New Rituals to Help Successfully Launch New Businesses:

So here are some suggested new rituals, for you to consider that will enable your company to successfully launch and scale next generation businesses that can deliver material new revenue and profits to the mother ship?

1.  Identify who are the “early adopters” within your company’s senior leadership team and deploy them as the “next generation business champions.” There is nothing harder than trying to get a senior executive whose business unit is responsible for delivering a substantial portion of the company’s current earnings and profits to divert his or her attention away to starting a new business.

2.  Separate all the strategic discussions and resource allocation decisions about next generation business opportunities and have them the quarter before you start your annual planning and budgeting process. Bring the senior leadership team together and ask them to address this fundamental question: “Is it possible for us to onboard a net new earnings engine into this enterprise this year or not?”

3.  Since there is no definitive data about the future, you will need to use frameworks and vocabulary to clearly define what the most promising new business opportunities are and what level of resource commitment is necessary to get them started.

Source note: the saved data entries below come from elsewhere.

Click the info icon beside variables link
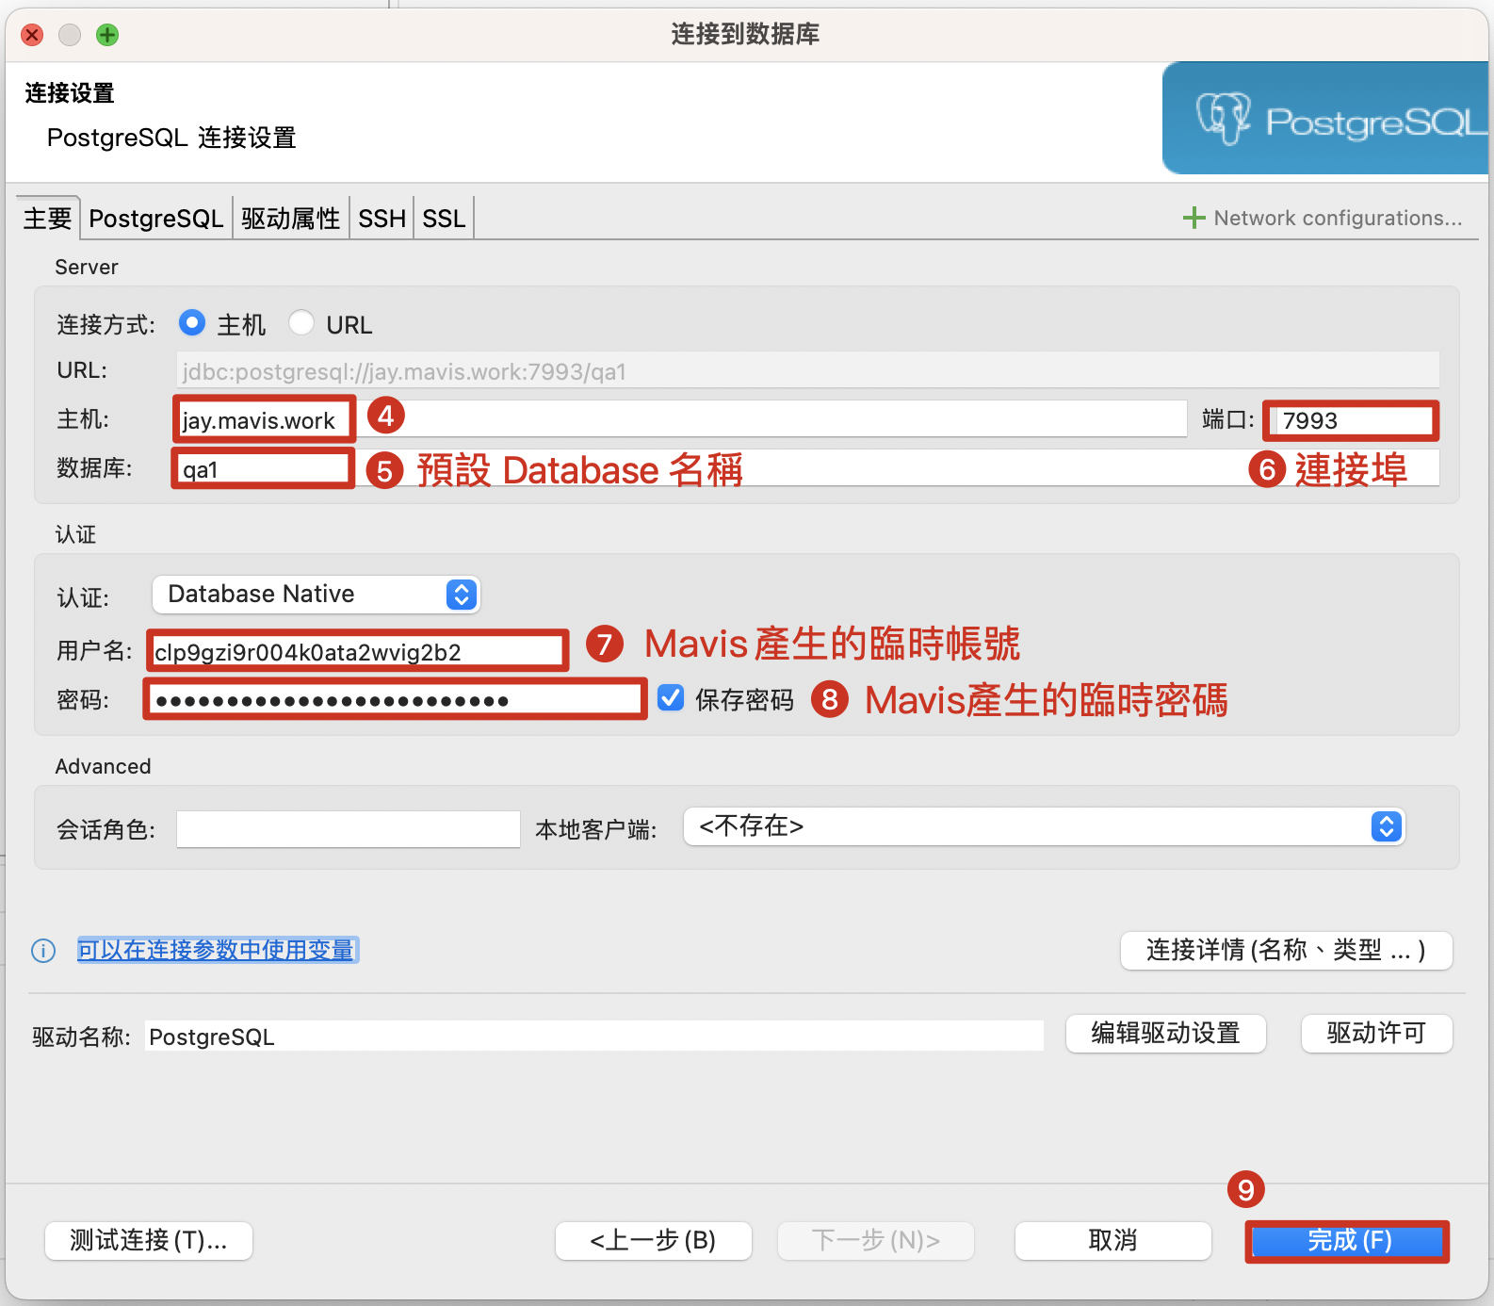Viewport: 1494px width, 1306px height. tap(43, 951)
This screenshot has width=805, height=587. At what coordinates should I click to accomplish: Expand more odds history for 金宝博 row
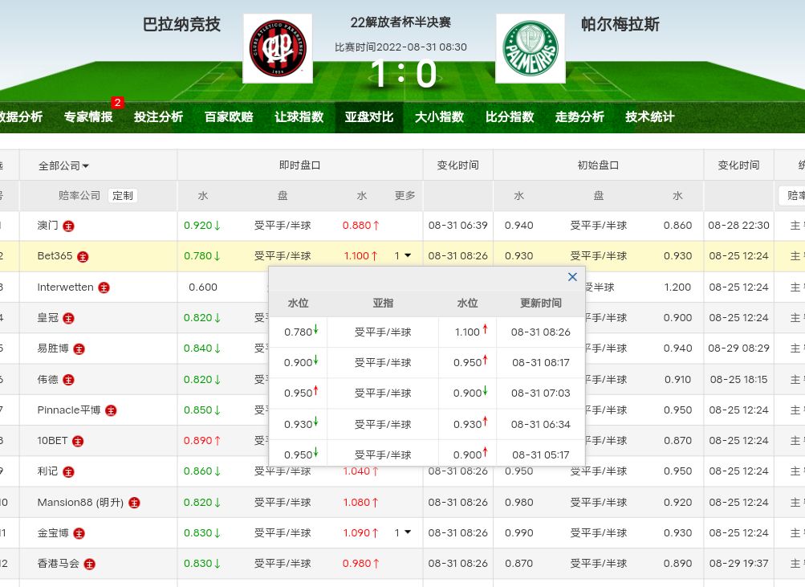pyautogui.click(x=403, y=532)

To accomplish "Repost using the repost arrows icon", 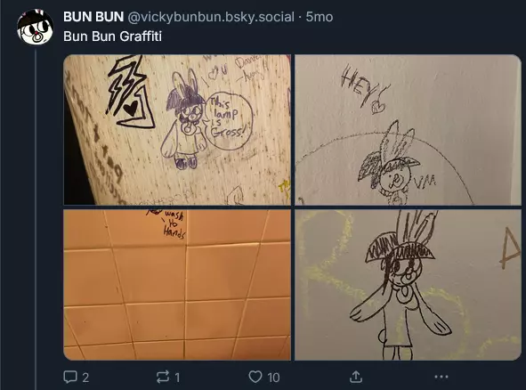I will click(x=163, y=377).
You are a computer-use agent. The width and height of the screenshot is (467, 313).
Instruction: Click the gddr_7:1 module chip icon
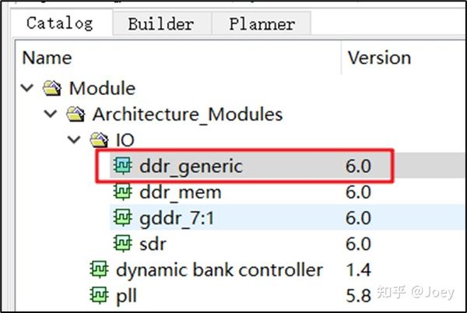pos(122,217)
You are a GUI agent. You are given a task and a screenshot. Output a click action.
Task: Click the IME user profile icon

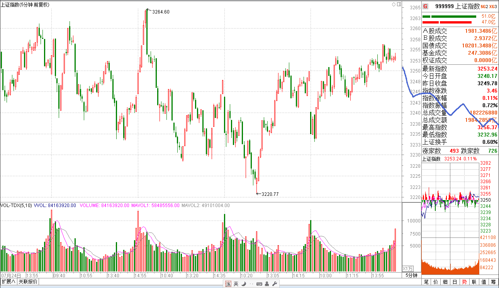coord(267,284)
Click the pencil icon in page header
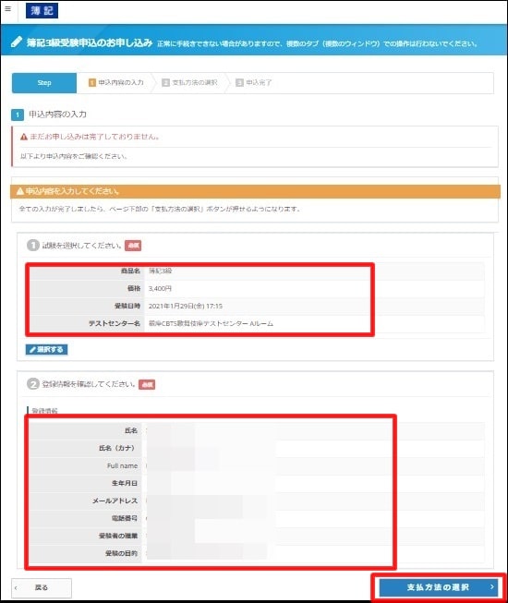Image resolution: width=508 pixels, height=603 pixels. [x=16, y=42]

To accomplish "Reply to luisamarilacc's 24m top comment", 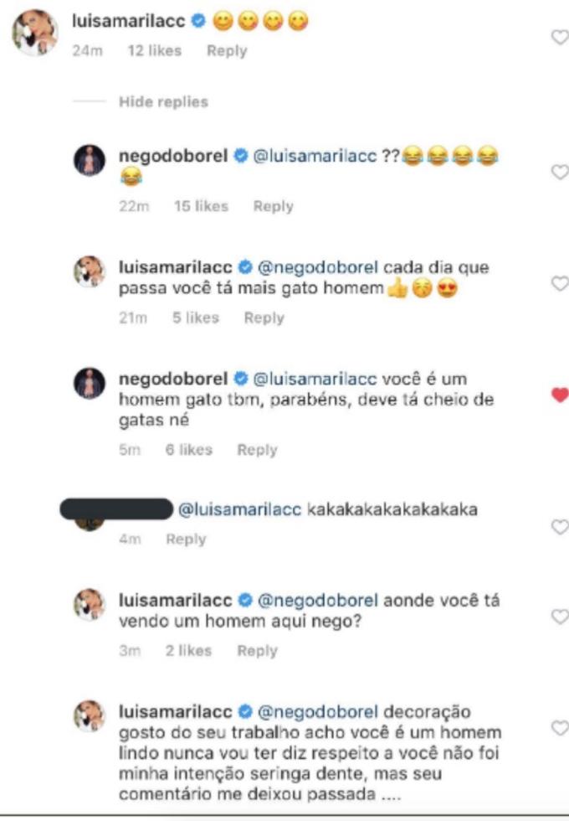I will pyautogui.click(x=227, y=51).
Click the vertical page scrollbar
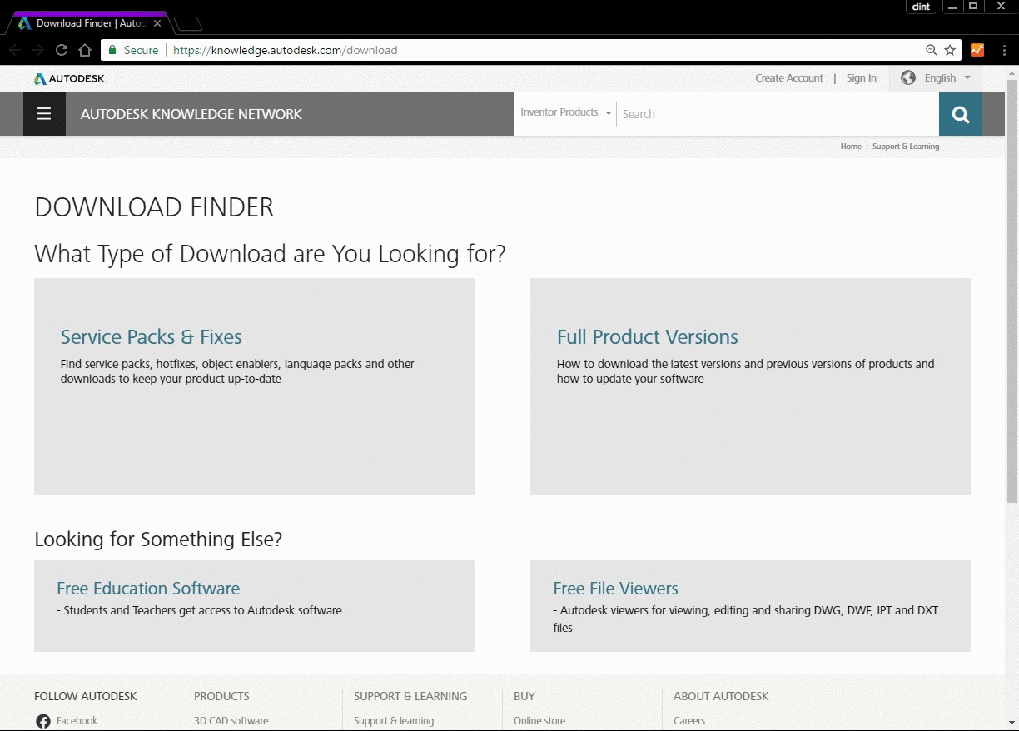Screen dimensions: 1019x731 tap(1012, 291)
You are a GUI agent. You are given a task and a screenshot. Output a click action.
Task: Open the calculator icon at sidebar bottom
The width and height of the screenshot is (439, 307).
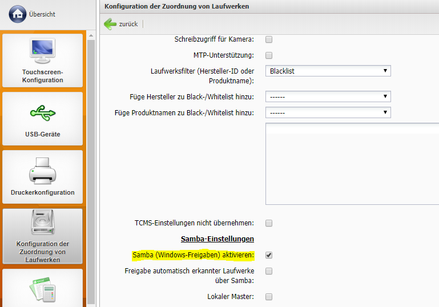pos(42,289)
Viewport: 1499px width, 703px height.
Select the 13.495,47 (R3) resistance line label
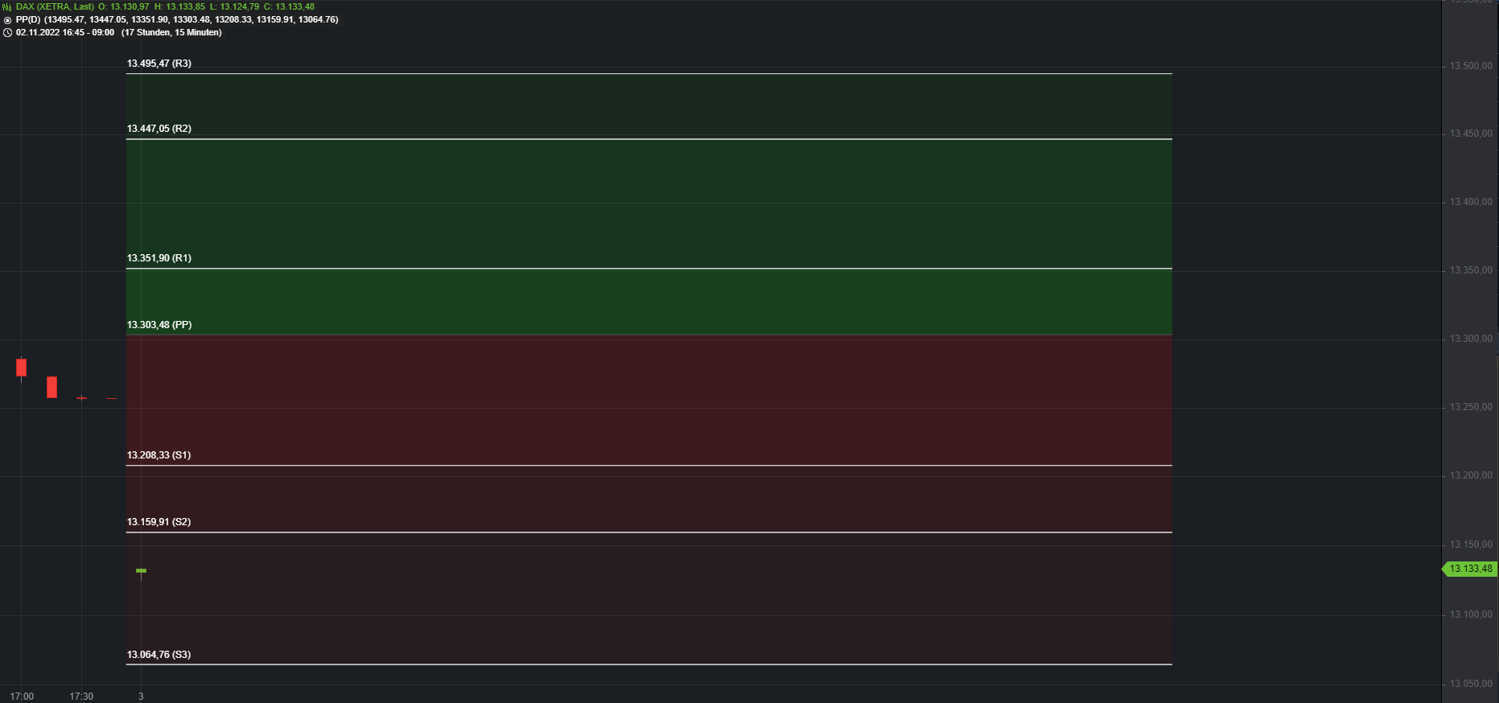(x=159, y=64)
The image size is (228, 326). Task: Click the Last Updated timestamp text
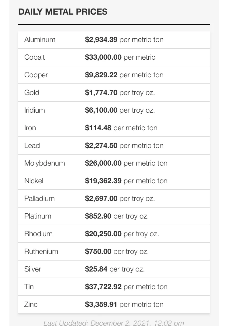pyautogui.click(x=114, y=323)
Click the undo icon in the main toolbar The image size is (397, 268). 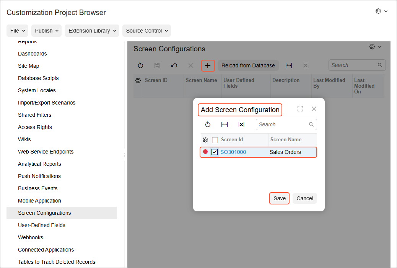point(174,65)
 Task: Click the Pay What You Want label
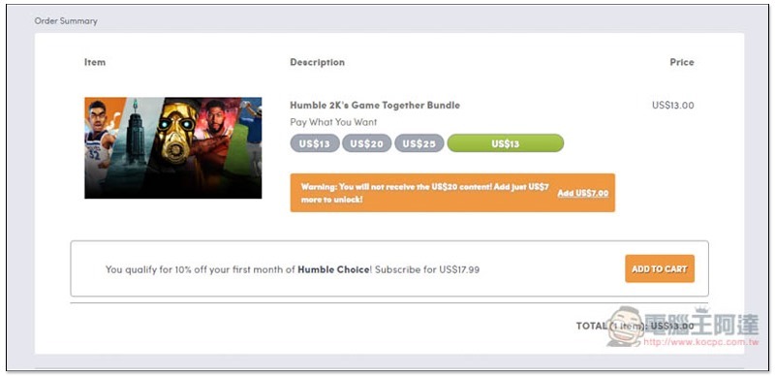point(333,122)
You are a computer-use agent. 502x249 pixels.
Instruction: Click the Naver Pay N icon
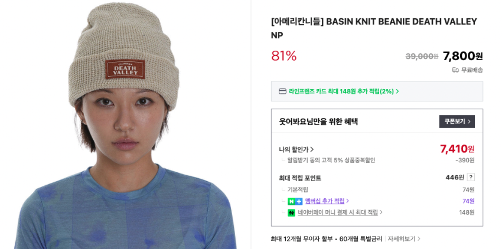(x=291, y=212)
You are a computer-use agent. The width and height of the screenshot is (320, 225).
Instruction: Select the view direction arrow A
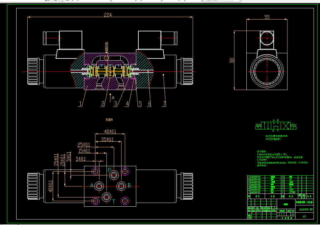(x=112, y=98)
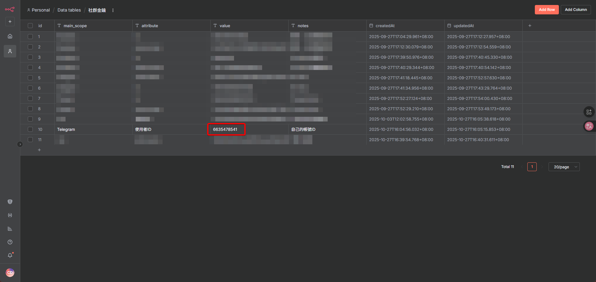Open the Insights chart icon in sidebar

(10, 229)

Believe it or not, the fundamental models, tools and vocabulary from Crossing the Chasm are still one of the most effective ways to work through this process and achieve the desired outcome while still residing in the belly of a whale.

  • They will help you know where your new business resides in the product/service adoption lifecycle
  • Which will help you deploy the appropriate marketing and business development tools to scale your business
  • They will enable you to clearly define the target audience for the new business
  • Which will allow you to create a “compelling reason to buy” your offer as differentiated from competitive offers
  • They will allow you to assess whether you need partners and allies to deliver a “whole product or solution”
  • Which will allow you to put together a complete business partner ecosystem/value chain that will give you market dominance

4.  Like the whale, any large, well-established company has embedded behaviors and actions that have been developed to survive and prosper at the expense of smaller competitors. As such, there is “massive internal resistance” to moving resources away from current well-tested businesses to fund the launch of new untested businesses. As such, you need to re-assess how you incent and motivate your key business leaders so you can move from a “consumption comp plan to a replenishment comp plan.”

5.  Lastly, you will need to have the courage of your convictions in order to stay the course as you drive your new business to its “tipping point.” This means that you cannot apply short term business performance metrics to your new business, and you need to stand firm in the face of both internal and external opposition when it doesn’t deliver immediate returns. If you can successfully drive the business against the market’s resistance to its tipping point, when it flips to embracing your offers, it will literally pull you into a market leadership position.

I am in no way suggesting that the process of installing and embracing “new rituals” into a well-established company is easy or a guarantee for success. But I am suggesting that it beats the daylights out of sticking with old habits just because that’s the way the whale has always behaved.